The typical fz workflow has four steps.

### Step 1 — Inspect the template

`fzi` parses the template and returns the variable names together with their
default values:

```{r fzi}
vars <- fzi("input.txt", model)
# $P [1] 1.013
# $V [1] 22.4
# $n [1] 1.0
```

### Step 2 — Compile (substitute values)

`fzc` writes one copy of the input file per parameter combination into
`output_dir`. Each copy goes into a subdirectory named
`var1=val1,var2=val2,...`:

```{r fzc_single}
# Single case
fzc("input.txt", list(P = 2.0, V = 11.2), model, output_dir = "compiled")
# writes: compiled/P=2,V=11.2/input.txt  (placeholder replaced with 2.0 / 11.2)
```

Supply vectors to generate a full-factorial grid:

```{r fzc_grid}
# 2 x 3 = 6 cases
fzc("input.txt",
    list(P = c(1.0, 2.0), V = c(10.0, 20.0, 30.0)),
    model,
    output_dir = "compiled")
```

### Step 3 — Run the model and collect outputs

`fzr` wraps steps 1–3 and output collection into a single call. It compiles
the template, runs the calculator for every case, and returns a data frame:

```{r fzr}
results <- fzr(
  "input.txt",
  list(P = c(1.0, 2.0, 3.0), V = 22.4),   # 3 cases (V fixed)
  model,
  results_dir = "results",
  calculators = "sh://bash run.sh"           # run.sh executes the simulator
)

# results is a data frame:
#     P    V  pressure
# 1  1.0  22.4   ...
# 2  2.0  22.4   ...
# 3  3.0  22.4   ...
```

The `calculators` argument accepts:

- `"sh://bash run.sh"` — run a local shell command
- `"sh://"` — execute the input file directly as a shell script
- `"ssh://user@host"` — run over SSH

### Step 4 — Read outputs from existing directories

If you already ran the simulator externally, `fzo` reads the output files:

```{r fzo}
values <- fzo("results/P=2,V=22.4", model)
# $pressure [1] "2.026"

# Glob to read all cases at once:
all_values <- fzo("results/*", model)
```

## Algorithm-driven design of experiments

`fzd` runs an adaptive experiment: the algorithm decides which parameter
combinations to evaluate based on previous results.
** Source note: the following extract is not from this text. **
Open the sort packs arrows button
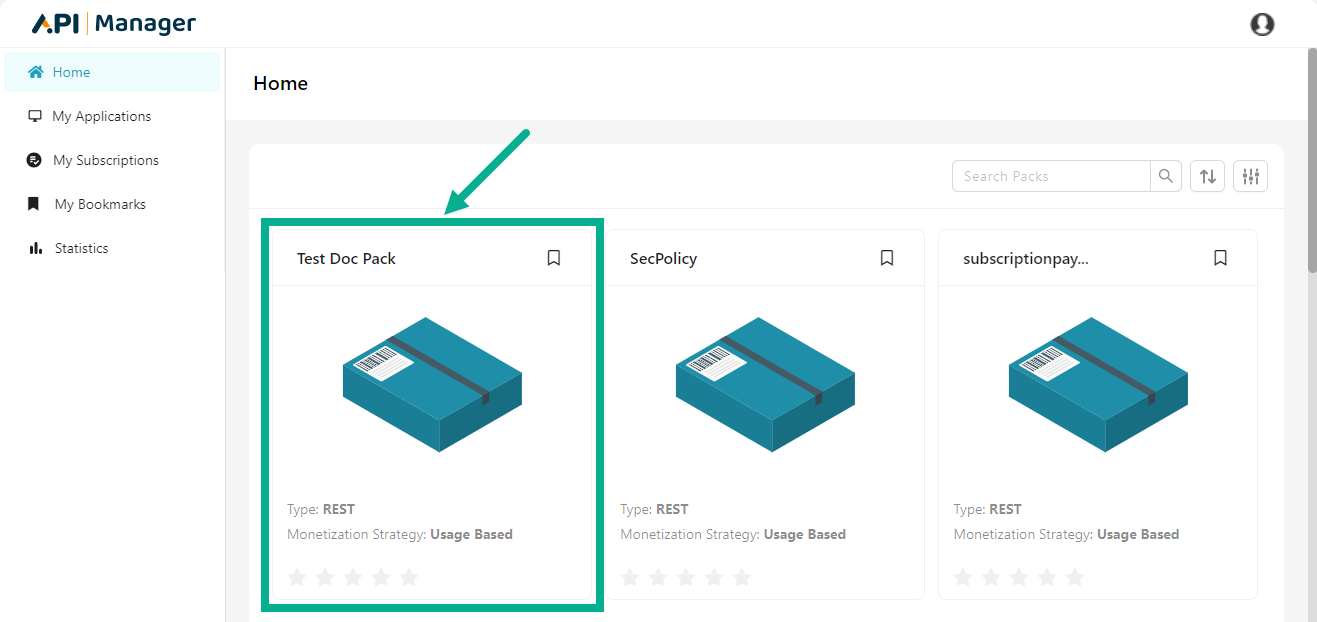Screen dimensions: 1317x622 1207,176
Input variable ranges use
`"[min;max]"` strings:

```{r fzd}
result <- fzd(
  "input.txt",
  list(P = "[1;5]", V = "[10;30]"),
  model,
  output_expression = "pressure",
  algorithm         = "algorithms/montecarlo_uniform.py",
  algorithm_options = "batch_sample_size=10;max_iterations=5;seed=42"
)
```

Algorithms are Python files; `fz` ships several in `algorithms/` (Monte Carlo,
surrogate-based optimization, …). You can also write your own.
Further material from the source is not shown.